Open AccessCytogenetic and clinical features of a 13 year old male with trisomy 8
Author(s) -
Mahmut Balkan,
Mehmet Fidanboy,
Cihan Akgül Özmen,
Mehmet Nuri Özbek,
Selçuk Otçu,
Emin Kapı,
Turgay Budak
Publication year - 2015
Publication title -
journal of pediatric genetics
Language(s) - English
Resource type - Journals
eISSN - 2146-4596
pISSN - 2146-460X
DOI - 10.3233/pge-2012-032
Subject(s) - trisomy , miscarriage , trisomy 8 , chromosomal abnormality , abnormality , karyotype , biology , aneuploidy , chromosome , genetics , medicine , pregnancy , psychiatry , gene
Trisomy 8 is a relatively rare chromosomal abnormality.
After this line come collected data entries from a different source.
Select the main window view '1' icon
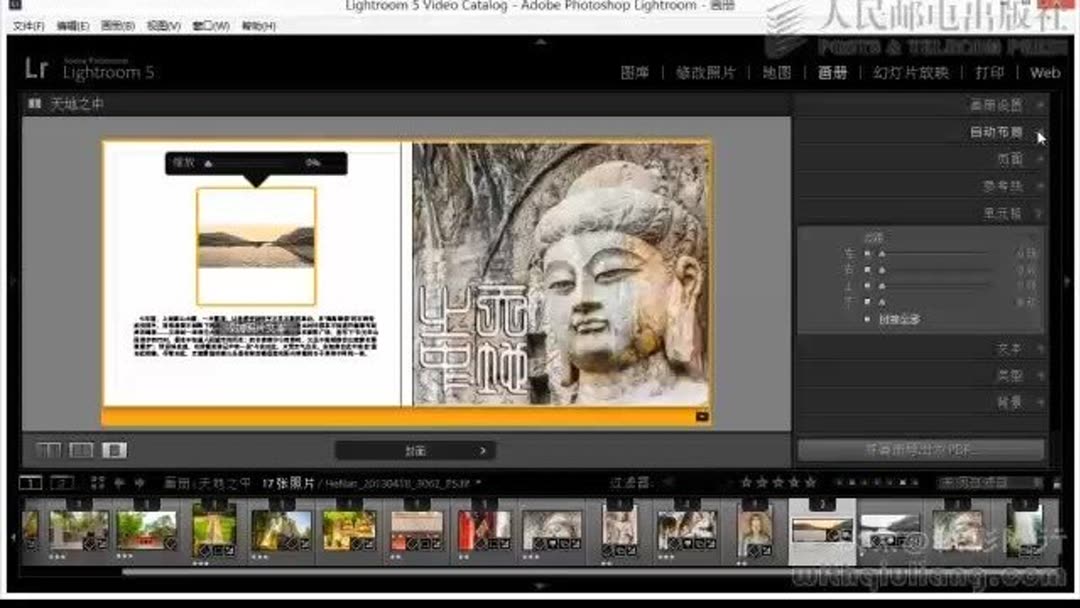The width and height of the screenshot is (1080, 608). pyautogui.click(x=32, y=483)
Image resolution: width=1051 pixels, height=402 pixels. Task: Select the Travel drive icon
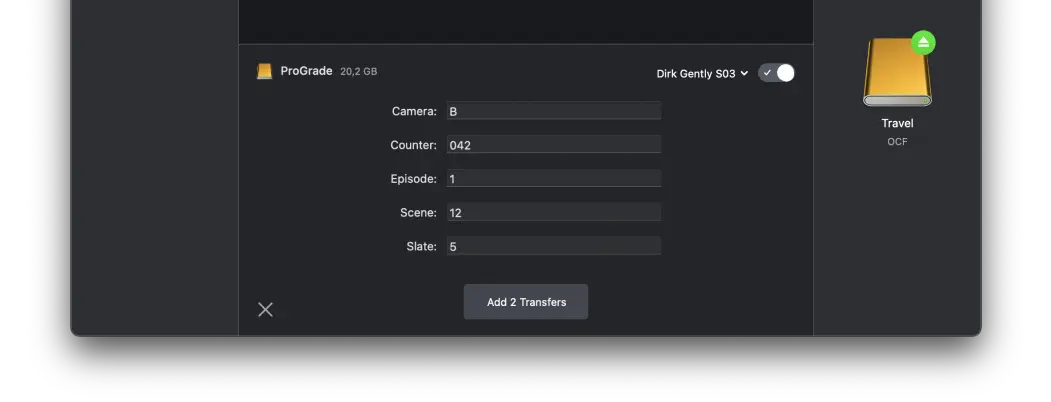[897, 72]
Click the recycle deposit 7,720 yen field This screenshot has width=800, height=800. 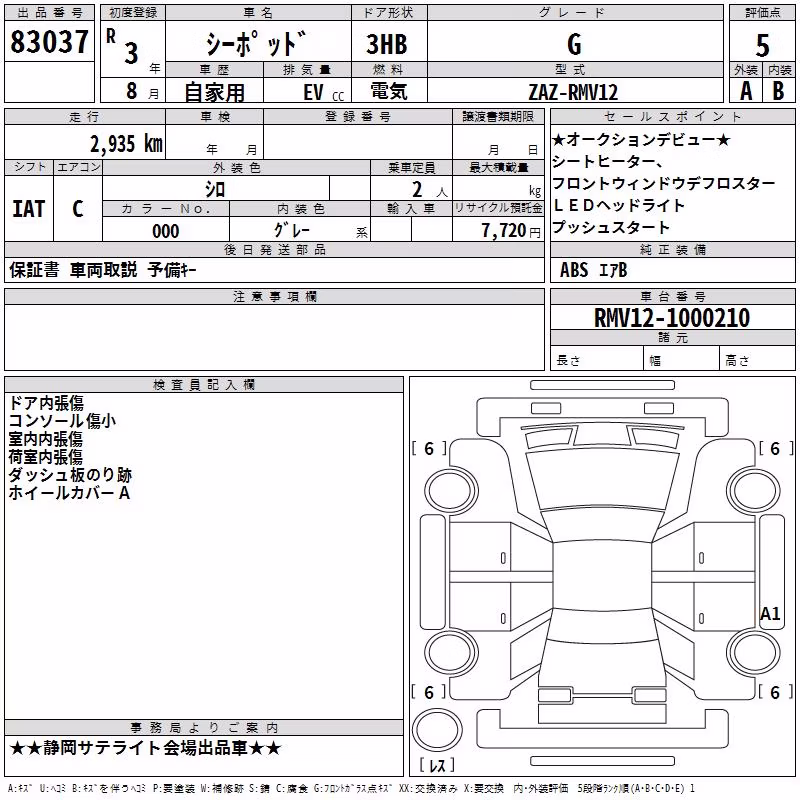click(498, 230)
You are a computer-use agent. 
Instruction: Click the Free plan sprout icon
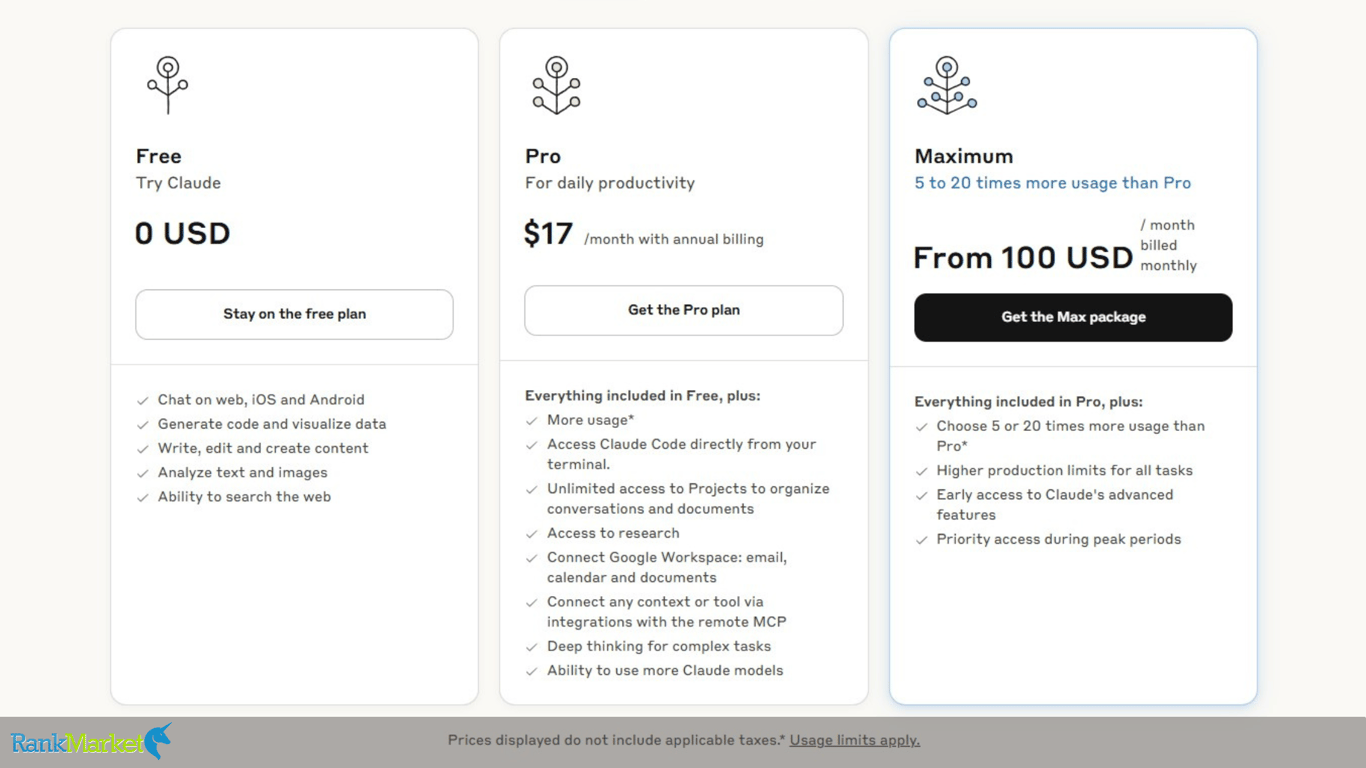click(x=168, y=85)
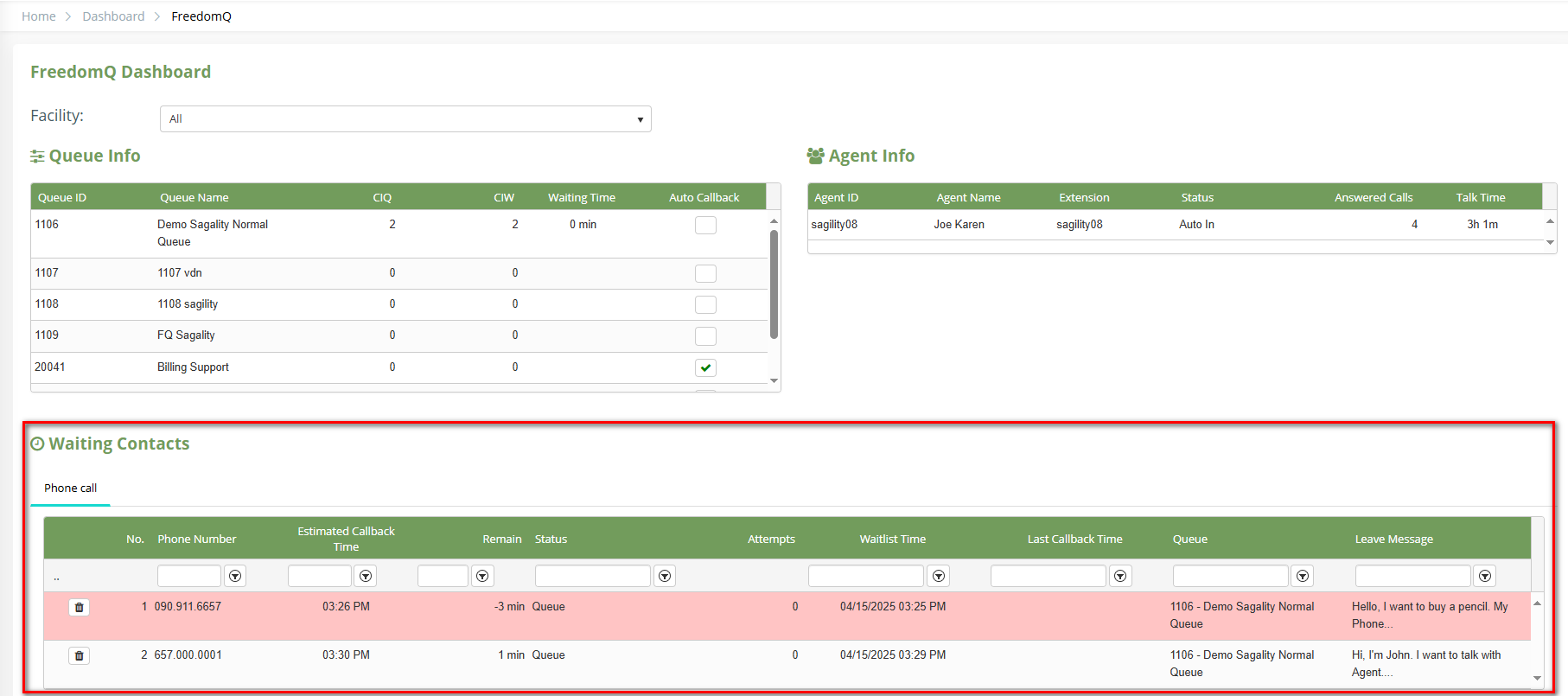This screenshot has width=1568, height=696.
Task: Open filter menu for Status column
Action: [664, 576]
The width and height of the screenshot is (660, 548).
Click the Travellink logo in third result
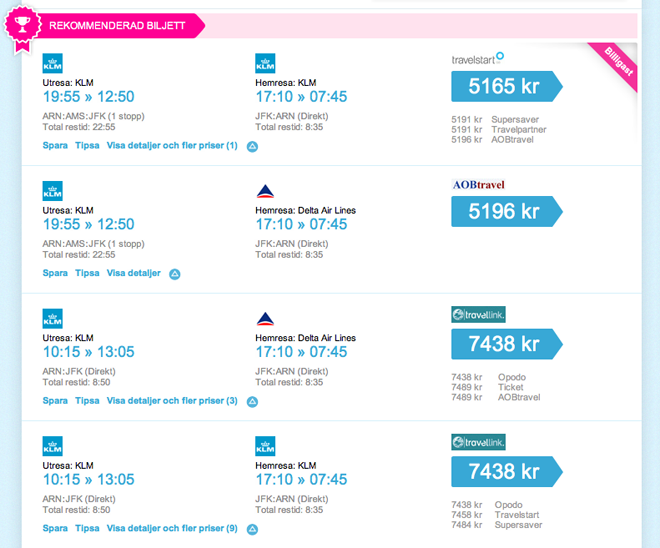tap(477, 314)
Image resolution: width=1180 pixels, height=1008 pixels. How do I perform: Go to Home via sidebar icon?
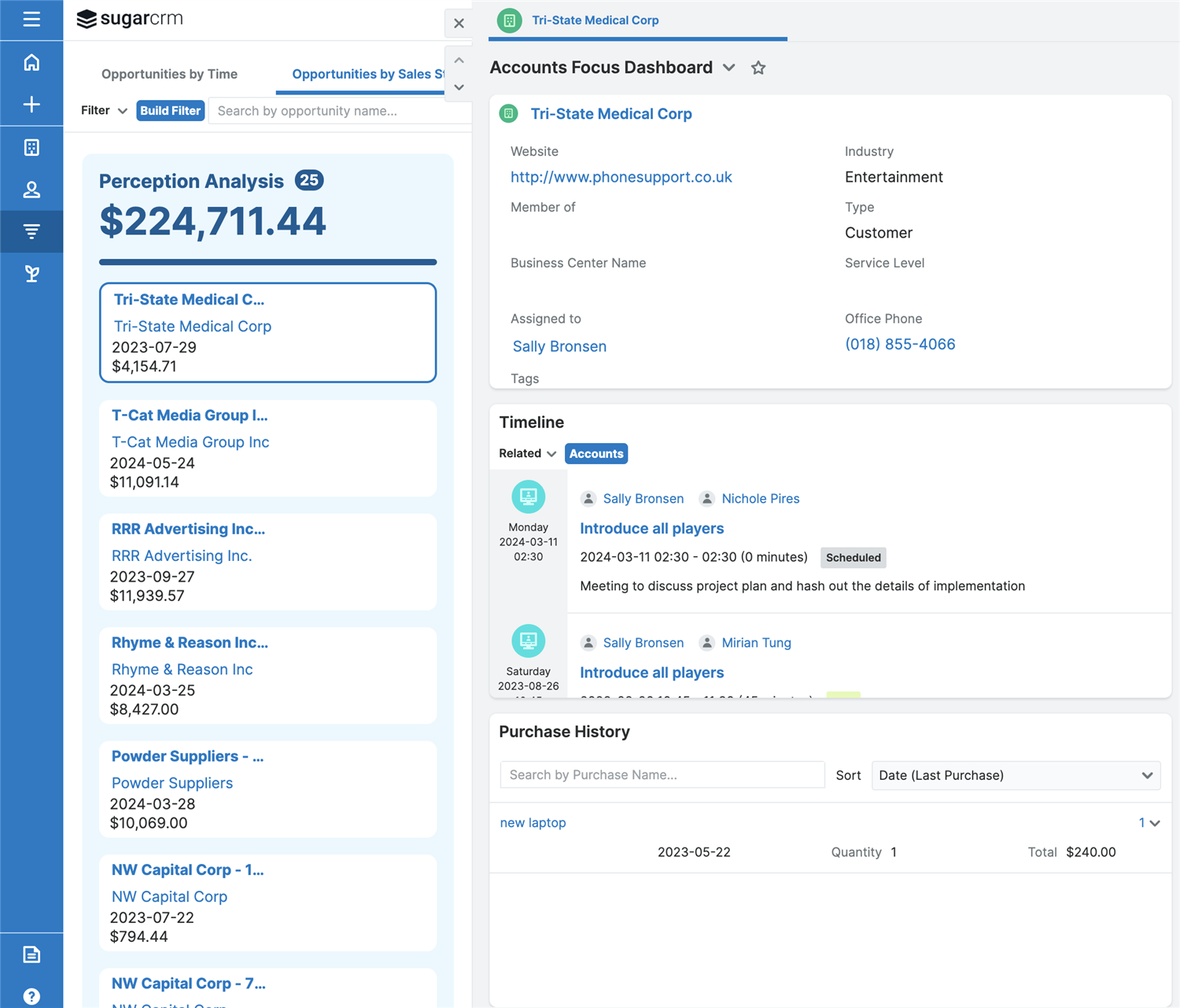click(31, 62)
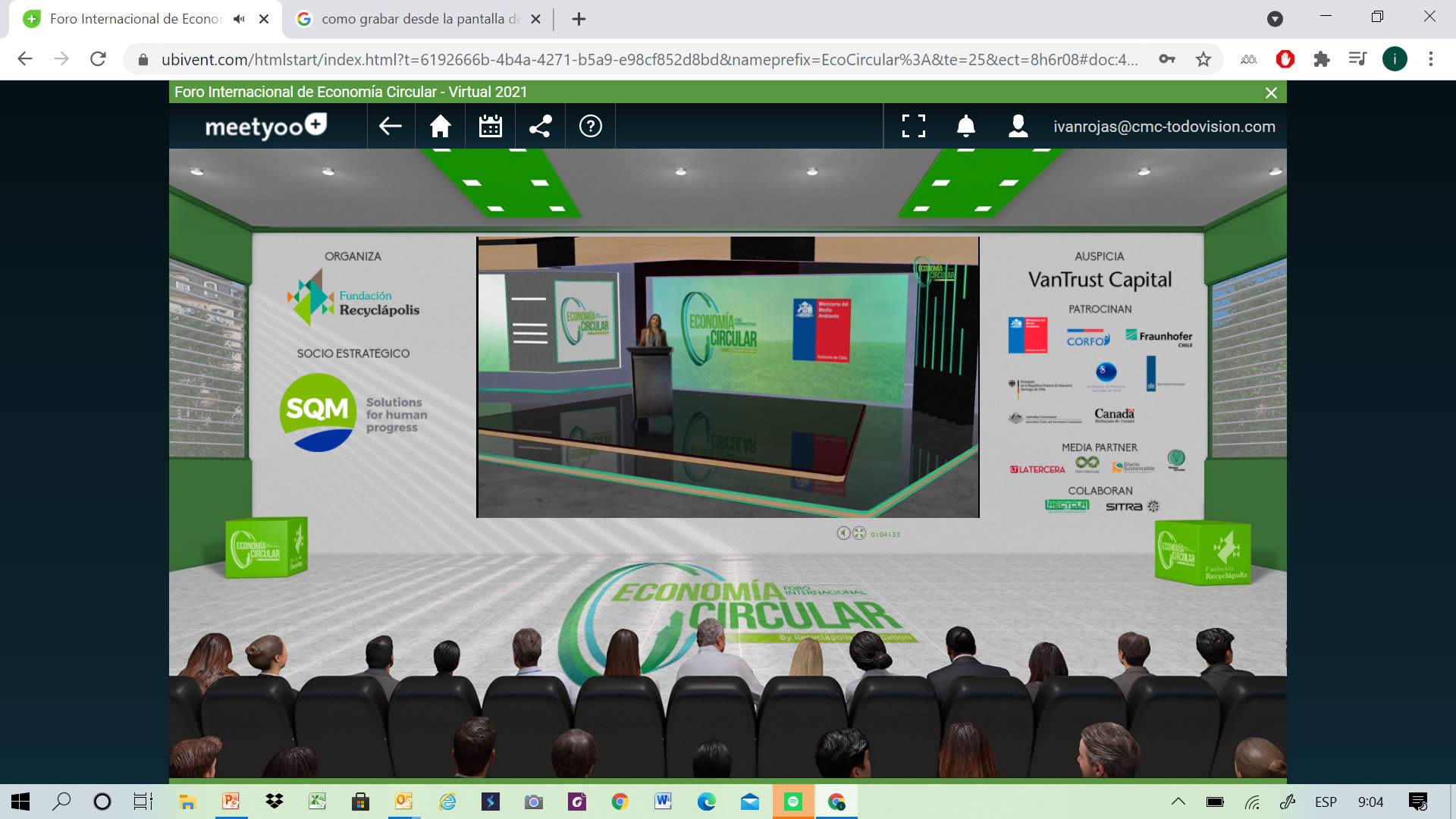Click the VanTrust Capital sponsor logo

coord(1100,280)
The majority of cases present with the mosaic form. Regular trisomy 8 is usually lethal and frequently results in miscarriage, while those with "trisomy 8 mosaicism" are more likely to survive. We report clinical observations and cytogenetic studies of a 13-year-old male with regular trisomy 8 and compared with those of other known cases of trisomy 8. The most discriminating findings for this condition are skeletal anomalies, restricted articular function, and speech problems. Our results are in agreement with those of previous studies for trisomy 8.